Directive: Write out the records below word for word, from the line with "Where should I click to: Click" through the end of the records. Leave the pictures out of your answer.
╭──
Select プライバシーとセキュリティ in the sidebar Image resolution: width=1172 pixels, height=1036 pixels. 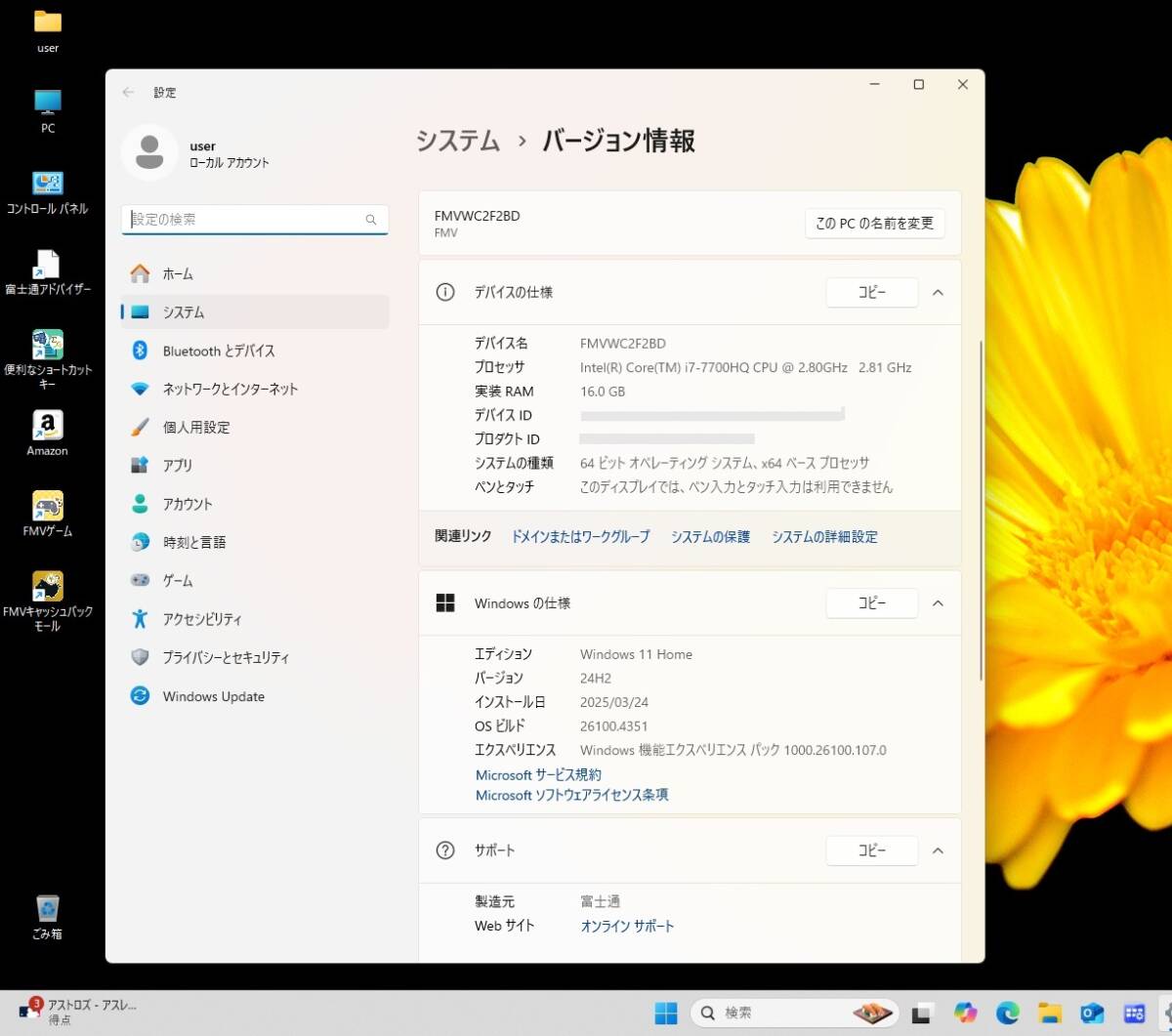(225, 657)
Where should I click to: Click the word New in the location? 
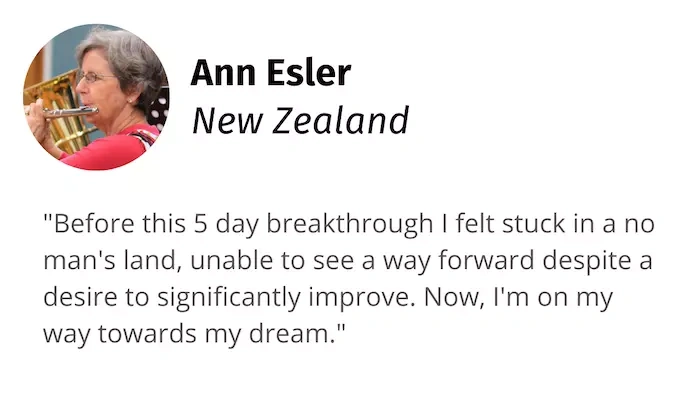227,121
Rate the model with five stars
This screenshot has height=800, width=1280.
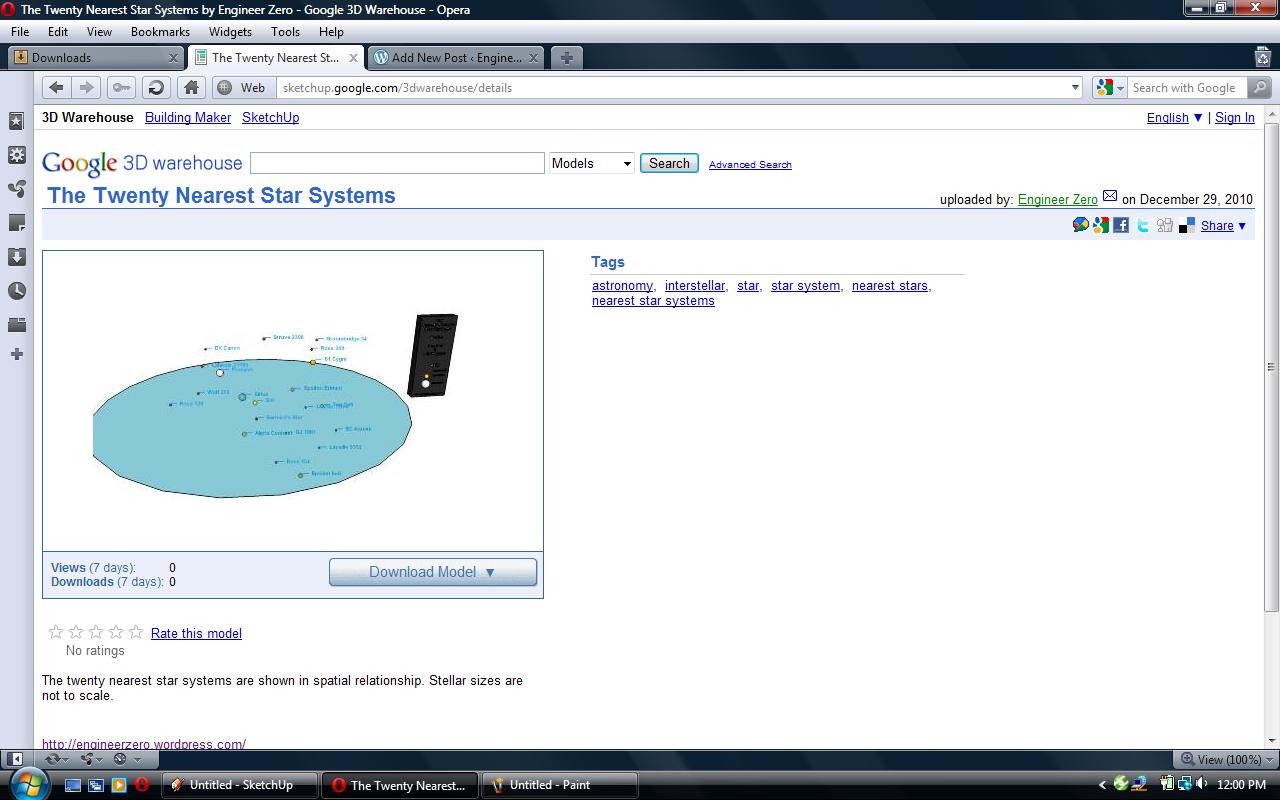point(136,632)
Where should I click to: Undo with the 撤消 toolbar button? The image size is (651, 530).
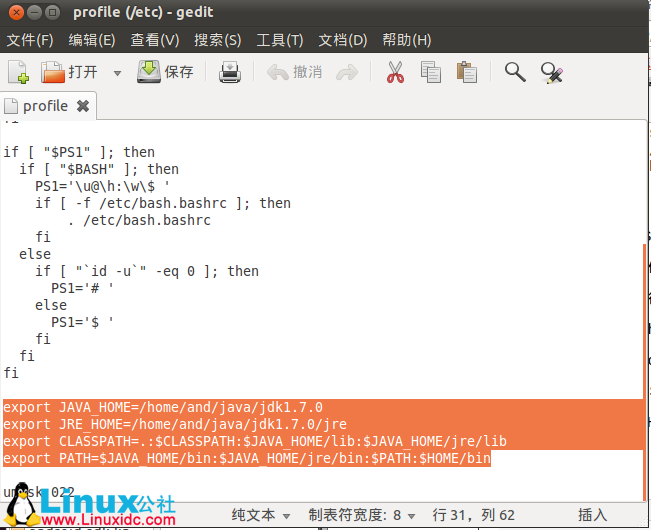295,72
╰──
Result for this task:
Where should I click to: Click the word New in the location? 
227,121
Rate the model with five stars
This screenshot has height=800, width=1280.
point(136,632)
Where should I click to: Undo with the 撤消 toolbar button? The image size is (651, 530).
295,72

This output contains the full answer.